International Career: 1927 – 1947


I think if Bradman hadn’t come along, Walter Hammond probably would have been recognised as the greatest batsman of all time” Ian Chappell

 

“Wally was indeed cricket in excelsis” – Sir Neville Cardus

 

A stunning career, Walter Hammond is GOTG 13

Walter Hammond was the most dominant English cricketer from the late 1920’s up until the War. Strong, graceful and athletic, he was an imposing figure whose exploits with the willow have earned him a place alongside Bradman, Grace and Hobbs as one of the four greatest batters of all time.


Born in Kent, Hammond’s father was a soldier – meaning a young Wally and his family moved around with the regiment, ultimately travelling to China and Malta. Upon their return to England, when Hammond was a schoolboy and discovering an early prowess for cricket, the family settled in Gloucestershire – the County that had enjoyed the fruits of WG Graces labour, now primed for the flowering of another batting star.


Instinctively technically correct, Hammond did not seek out coaching as a young player. Instead, he simply allowed his natural gifts to flourish. Blessed with a certain physical presence, Wisden Almanack observes that “it was as if the bat weighed nothing in those purposeful hands,” as he took to hitting the ball hard to all parts. Such was his power that Sir Len Hutton said, “he could hit the ball as though it had been fired from a gun.” At this early stage, he was quickly identified as a player of promise. Sydney Parton, writing on Gloucestershire cricket in 1923, was effusive in his praise for the young batter: “Here we have in all likelihood one of the best professional batsmen of the future. Irreproachable in style and not yet 21-years of age, Hammond has all of the world before him.”

Hammond commanded respect wherever he went: Internationalcrickethall.com

The praise, of course, was warranted. By this stage, Hammond had demonstrated his great power and technical ability. Though his greatest strength was his driving, he did, as a young player cut and hook the ball with aplomb. Cardus describes this early part of his career as “the first careless raptures of his youth,” contrasting with a more disciplined style that would typify large parts of his international stay. Delayed slightly by a serious illness contracted in the West Indies, Hammond endured a two-year lay-off, before returning as though he had not missed a beat; blasting a thousand runs in May of 1927; now primed for an international debut.

- - - - -

= Problem =
Please reproduce the part of the Walter Hammond text above between "A stunning career, Walter" and "of all time.", inclusive, word for word.

= Data segment =
- - - - -

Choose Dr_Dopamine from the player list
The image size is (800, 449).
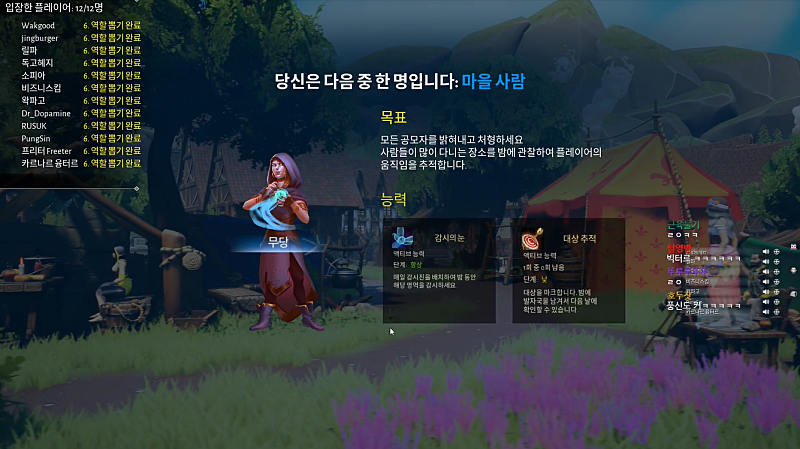coord(46,113)
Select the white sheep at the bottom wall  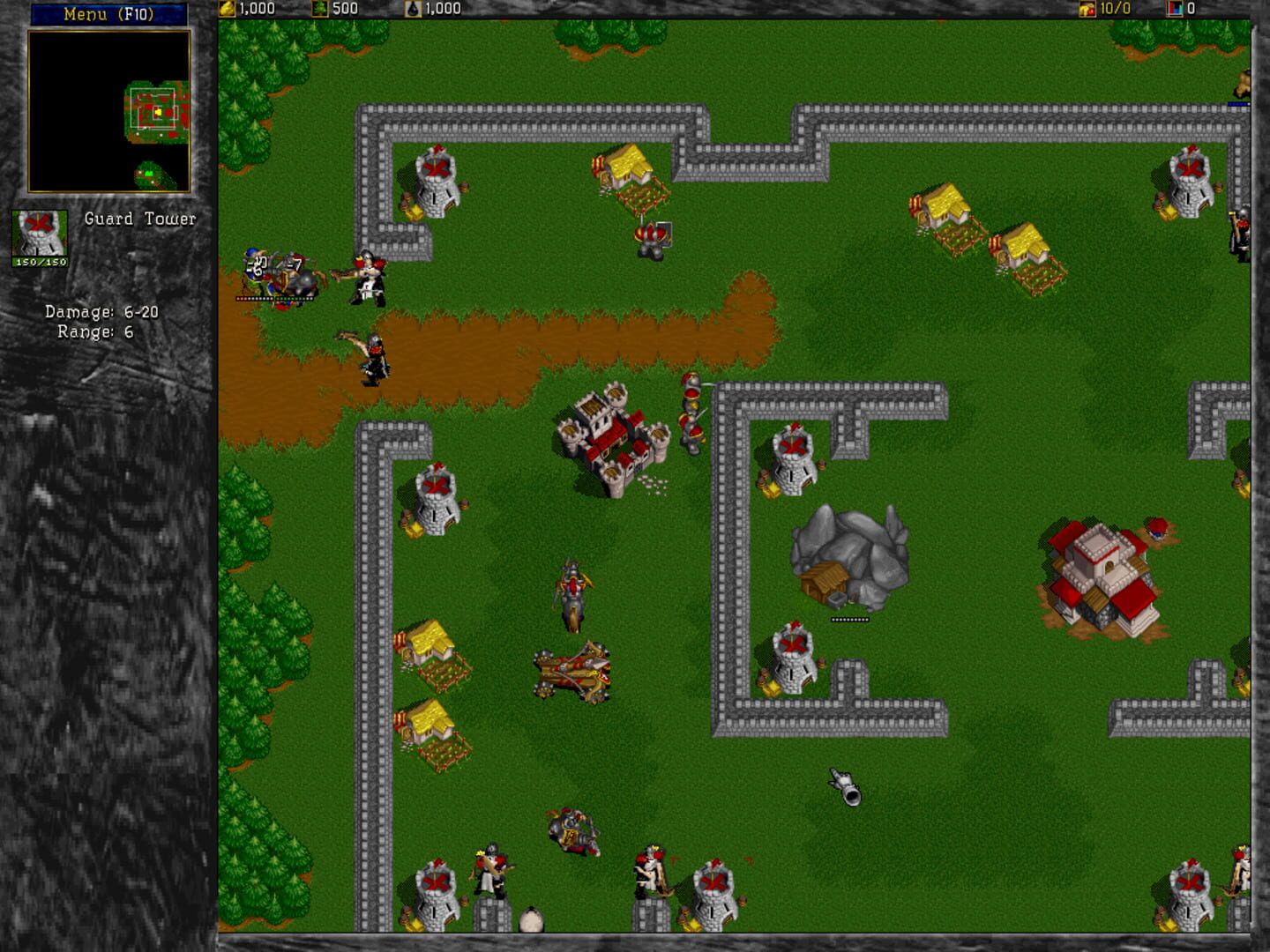(530, 919)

- - - - -

= Response to this task =
A stunning career, Walter Hammond is GOTG 13

Walter Hammond was the most dominant English cricketer from the late 1920’s up until the War. Strong, graceful and athletic, he was an imposing figure whose exploits with the willow have earned him a place alongside Bradman, Grace and Hobbs as one of the four greatest batters of all time.